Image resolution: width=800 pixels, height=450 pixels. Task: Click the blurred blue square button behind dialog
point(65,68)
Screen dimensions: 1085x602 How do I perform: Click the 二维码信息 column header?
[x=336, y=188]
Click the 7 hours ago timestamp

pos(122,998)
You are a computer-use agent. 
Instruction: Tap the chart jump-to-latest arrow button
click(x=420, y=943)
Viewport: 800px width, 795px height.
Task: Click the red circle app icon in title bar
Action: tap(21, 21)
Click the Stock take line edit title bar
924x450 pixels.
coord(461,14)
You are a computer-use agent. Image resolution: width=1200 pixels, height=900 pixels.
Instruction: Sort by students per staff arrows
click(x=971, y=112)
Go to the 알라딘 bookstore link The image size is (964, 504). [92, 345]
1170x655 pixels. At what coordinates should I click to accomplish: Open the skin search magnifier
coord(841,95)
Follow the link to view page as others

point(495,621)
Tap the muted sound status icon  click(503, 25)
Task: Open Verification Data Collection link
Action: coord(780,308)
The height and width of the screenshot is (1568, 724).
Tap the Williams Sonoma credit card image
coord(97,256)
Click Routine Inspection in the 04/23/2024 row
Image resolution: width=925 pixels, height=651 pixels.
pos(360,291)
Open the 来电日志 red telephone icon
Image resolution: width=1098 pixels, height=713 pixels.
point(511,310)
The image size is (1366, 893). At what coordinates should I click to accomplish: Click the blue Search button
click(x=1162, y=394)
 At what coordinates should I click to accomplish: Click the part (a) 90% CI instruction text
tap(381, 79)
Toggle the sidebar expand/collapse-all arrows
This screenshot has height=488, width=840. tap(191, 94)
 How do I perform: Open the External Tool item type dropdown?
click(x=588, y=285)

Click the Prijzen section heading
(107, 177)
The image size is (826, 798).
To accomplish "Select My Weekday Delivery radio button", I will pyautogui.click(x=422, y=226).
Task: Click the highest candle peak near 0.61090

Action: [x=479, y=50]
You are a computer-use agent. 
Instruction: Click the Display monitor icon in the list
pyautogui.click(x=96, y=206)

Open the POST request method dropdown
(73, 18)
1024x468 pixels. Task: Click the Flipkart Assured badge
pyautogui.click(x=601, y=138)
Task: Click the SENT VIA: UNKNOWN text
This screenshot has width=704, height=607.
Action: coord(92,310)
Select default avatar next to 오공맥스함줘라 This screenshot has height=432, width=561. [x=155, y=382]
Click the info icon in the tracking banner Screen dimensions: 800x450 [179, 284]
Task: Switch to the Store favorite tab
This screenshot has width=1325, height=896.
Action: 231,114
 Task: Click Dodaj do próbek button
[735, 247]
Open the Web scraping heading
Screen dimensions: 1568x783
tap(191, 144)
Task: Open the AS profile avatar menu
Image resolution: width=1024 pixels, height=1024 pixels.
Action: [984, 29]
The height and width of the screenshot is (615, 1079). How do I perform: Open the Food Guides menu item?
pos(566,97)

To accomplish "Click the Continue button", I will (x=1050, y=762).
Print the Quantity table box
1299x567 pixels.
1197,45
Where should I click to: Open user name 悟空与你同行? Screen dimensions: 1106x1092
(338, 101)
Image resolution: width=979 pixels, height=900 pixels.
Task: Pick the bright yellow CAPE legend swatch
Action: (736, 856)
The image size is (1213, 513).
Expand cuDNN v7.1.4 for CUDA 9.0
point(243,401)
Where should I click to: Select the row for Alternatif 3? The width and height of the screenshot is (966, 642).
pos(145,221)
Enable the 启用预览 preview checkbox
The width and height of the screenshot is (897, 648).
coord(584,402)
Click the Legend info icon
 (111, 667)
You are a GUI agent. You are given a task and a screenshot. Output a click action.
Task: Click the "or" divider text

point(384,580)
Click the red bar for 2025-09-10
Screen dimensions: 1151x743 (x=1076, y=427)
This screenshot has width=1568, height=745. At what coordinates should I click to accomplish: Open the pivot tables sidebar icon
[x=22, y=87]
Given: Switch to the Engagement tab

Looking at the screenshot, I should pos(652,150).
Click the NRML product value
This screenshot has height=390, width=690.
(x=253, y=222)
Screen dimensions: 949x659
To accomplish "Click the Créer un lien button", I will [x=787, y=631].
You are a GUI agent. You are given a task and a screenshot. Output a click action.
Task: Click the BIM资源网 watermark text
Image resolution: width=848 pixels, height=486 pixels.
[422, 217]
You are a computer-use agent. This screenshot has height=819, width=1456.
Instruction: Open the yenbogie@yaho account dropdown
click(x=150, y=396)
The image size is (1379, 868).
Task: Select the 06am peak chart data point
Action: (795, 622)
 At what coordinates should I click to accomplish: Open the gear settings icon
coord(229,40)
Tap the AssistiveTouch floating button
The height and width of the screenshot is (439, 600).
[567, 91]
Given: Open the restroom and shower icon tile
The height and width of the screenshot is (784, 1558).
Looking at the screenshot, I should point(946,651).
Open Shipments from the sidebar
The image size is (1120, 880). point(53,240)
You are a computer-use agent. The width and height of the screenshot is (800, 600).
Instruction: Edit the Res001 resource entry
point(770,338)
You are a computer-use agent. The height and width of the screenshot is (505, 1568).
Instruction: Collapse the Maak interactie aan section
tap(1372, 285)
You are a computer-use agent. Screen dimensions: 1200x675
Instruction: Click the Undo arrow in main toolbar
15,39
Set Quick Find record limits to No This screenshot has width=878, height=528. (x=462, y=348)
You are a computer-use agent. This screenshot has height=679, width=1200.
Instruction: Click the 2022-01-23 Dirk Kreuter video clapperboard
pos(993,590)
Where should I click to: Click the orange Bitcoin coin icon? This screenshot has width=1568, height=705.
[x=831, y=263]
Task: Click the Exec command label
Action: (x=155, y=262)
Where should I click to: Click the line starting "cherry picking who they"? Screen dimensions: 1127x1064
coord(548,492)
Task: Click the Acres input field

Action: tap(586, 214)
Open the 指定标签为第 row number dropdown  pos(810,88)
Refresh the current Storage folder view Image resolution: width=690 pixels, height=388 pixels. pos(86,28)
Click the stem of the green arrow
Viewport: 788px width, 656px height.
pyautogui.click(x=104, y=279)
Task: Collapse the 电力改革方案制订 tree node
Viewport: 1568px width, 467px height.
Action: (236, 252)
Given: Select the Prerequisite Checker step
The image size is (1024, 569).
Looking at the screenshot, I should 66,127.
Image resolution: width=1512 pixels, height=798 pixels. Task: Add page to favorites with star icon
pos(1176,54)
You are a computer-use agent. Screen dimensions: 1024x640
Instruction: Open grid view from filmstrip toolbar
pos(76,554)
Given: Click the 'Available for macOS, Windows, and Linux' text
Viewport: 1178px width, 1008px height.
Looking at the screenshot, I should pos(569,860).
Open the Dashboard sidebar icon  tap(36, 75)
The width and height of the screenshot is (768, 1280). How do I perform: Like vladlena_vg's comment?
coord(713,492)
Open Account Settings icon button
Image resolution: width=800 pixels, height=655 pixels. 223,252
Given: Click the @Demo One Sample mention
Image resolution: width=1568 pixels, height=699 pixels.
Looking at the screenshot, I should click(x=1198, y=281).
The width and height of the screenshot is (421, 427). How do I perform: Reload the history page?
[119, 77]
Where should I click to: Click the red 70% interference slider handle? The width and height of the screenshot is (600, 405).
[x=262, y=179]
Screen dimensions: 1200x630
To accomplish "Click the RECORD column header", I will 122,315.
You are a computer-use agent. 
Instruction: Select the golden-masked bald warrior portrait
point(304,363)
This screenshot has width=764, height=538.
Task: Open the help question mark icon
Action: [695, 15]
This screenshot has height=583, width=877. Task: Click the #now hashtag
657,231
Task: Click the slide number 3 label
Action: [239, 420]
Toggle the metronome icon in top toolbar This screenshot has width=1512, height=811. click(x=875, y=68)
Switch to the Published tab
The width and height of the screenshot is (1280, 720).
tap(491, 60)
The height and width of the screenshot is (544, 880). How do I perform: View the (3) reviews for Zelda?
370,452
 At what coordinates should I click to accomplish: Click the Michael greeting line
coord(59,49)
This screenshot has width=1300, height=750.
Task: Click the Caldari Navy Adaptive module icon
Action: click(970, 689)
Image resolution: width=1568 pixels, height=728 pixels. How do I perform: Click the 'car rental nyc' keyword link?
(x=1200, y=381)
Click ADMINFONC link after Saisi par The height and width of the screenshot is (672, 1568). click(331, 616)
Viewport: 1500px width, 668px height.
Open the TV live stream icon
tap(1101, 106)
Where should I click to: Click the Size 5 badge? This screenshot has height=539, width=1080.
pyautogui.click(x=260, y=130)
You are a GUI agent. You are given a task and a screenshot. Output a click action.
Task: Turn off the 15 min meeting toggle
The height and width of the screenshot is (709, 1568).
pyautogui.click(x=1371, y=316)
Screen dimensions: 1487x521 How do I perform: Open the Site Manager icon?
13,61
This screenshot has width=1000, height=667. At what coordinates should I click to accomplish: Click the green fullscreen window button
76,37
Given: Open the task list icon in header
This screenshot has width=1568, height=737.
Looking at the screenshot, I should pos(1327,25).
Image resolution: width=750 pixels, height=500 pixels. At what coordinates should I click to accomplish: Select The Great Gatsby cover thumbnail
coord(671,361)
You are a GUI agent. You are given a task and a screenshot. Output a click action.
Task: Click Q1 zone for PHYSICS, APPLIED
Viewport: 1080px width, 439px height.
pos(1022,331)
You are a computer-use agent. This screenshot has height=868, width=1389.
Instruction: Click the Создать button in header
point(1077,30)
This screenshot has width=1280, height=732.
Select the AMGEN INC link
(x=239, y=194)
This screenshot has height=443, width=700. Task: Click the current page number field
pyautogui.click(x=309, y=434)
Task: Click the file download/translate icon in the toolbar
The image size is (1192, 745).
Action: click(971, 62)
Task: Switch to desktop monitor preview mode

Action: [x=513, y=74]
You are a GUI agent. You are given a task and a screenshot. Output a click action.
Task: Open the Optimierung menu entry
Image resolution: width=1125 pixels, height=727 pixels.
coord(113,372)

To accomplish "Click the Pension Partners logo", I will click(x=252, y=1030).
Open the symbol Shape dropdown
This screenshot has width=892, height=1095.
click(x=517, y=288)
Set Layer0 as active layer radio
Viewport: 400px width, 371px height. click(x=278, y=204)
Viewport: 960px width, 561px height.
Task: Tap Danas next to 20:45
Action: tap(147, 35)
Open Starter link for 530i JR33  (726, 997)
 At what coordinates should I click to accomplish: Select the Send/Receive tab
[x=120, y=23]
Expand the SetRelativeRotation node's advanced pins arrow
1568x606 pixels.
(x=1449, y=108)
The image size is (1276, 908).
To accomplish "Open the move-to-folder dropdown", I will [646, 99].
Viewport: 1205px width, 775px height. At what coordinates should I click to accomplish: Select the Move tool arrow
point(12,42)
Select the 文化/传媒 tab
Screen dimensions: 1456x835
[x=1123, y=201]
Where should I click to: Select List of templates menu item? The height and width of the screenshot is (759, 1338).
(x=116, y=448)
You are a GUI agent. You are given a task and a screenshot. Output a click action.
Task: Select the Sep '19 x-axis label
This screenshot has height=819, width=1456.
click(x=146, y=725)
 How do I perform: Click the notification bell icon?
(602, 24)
□ □ □ □
Task prompt — Please go line by line through the records above, copying each one that holds the string "avatar".

Answer —
Select default avatar next to 오공맥스함줘라 This screenshot has height=432, width=561. [x=155, y=382]
Task: Open the AS profile avatar menu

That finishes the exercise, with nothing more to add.